= 2022 Odisha municipal elections =

Election of urban local bodies in Odisha in 2022

The 5th General Elections to Urban Local Bodies (ULBs) were held on 24 March 2022 and the date of counting was on 26 March 2022. Out of 115 ULBs in the State, elections were held for 111 ULBs (47 Municipalities, 61 Notified Area Councils (NACs) and 3 Municipal Corporations) in the State. Voter turnout was 61.26%. In this election, Mayors & Chairpersons were directly elected and None of the Above (NOTA) was introduced for the first time. They were held in concurrently with 2022 Odisha panchayat Elections.
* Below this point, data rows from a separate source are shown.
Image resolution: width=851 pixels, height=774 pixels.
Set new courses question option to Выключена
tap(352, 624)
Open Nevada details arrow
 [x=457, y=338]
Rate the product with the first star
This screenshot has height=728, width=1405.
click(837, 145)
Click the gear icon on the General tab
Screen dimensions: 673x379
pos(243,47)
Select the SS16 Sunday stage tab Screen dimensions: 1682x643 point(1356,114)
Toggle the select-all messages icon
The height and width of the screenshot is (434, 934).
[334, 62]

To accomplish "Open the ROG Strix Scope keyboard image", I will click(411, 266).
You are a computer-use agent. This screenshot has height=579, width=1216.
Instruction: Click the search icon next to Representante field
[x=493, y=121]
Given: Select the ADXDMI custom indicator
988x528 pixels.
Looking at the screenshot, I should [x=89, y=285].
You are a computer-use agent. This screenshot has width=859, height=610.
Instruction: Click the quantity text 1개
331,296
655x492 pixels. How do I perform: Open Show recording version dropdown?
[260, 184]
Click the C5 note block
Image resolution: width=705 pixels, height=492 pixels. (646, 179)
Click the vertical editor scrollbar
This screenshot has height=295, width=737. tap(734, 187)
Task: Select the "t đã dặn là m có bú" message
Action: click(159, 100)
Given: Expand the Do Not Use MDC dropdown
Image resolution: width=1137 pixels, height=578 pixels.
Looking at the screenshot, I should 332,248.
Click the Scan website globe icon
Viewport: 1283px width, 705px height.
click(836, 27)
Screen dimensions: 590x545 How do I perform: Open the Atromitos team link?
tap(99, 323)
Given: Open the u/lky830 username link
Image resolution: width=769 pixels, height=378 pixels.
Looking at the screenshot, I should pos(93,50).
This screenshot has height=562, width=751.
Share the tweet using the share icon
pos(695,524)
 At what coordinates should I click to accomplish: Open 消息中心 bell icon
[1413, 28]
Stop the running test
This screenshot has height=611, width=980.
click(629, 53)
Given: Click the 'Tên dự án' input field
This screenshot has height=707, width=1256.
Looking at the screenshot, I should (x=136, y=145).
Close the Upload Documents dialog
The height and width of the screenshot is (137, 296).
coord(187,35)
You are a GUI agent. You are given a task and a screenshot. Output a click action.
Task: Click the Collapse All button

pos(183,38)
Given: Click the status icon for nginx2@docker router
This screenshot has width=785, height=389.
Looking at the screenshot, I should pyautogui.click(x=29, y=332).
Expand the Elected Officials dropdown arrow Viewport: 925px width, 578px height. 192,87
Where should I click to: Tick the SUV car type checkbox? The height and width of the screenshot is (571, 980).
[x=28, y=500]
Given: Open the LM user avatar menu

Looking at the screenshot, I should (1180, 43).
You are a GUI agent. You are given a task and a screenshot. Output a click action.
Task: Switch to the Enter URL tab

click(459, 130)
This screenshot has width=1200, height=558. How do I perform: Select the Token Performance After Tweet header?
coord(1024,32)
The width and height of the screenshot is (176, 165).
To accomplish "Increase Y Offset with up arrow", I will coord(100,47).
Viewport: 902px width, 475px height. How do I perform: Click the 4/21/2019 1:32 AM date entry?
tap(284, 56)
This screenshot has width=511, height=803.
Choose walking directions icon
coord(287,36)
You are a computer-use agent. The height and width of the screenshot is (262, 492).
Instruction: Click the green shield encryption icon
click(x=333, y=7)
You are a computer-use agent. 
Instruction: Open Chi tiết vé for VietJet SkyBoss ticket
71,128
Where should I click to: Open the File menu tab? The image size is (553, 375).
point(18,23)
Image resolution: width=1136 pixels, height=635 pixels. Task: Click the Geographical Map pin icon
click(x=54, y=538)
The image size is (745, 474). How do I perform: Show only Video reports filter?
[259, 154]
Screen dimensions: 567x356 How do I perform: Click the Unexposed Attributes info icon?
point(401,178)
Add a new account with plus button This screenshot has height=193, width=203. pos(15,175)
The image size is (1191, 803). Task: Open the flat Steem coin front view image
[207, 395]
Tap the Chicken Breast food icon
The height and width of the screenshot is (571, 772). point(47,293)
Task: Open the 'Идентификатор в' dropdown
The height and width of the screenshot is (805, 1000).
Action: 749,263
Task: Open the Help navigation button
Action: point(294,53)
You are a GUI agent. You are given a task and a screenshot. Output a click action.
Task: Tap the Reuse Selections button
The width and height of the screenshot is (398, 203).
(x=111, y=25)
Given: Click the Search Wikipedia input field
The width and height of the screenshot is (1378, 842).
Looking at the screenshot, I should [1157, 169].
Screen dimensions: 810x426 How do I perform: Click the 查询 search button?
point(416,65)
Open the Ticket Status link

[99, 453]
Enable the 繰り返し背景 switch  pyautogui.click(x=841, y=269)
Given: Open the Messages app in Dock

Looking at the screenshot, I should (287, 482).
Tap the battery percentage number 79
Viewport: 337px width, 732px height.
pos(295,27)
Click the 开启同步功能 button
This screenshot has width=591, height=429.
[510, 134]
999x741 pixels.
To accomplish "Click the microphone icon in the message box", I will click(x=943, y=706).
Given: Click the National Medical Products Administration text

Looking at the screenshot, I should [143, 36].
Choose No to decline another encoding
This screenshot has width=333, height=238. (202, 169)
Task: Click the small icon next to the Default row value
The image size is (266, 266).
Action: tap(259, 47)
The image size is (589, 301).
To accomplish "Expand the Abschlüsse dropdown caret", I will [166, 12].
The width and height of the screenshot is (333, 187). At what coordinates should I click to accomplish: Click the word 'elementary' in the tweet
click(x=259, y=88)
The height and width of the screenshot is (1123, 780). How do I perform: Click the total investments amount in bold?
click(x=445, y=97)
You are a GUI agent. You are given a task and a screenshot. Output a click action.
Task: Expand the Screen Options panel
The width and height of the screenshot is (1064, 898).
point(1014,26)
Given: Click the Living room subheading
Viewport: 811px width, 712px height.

In this elections, Biju Janata Dal emerged victorious in all mayoral elections and 74 council chairpersons elections.

== Overview ==
Election were held for 3 Municipal Corporations, 47 Municipalities & 61 Notified Area Councils (NACs).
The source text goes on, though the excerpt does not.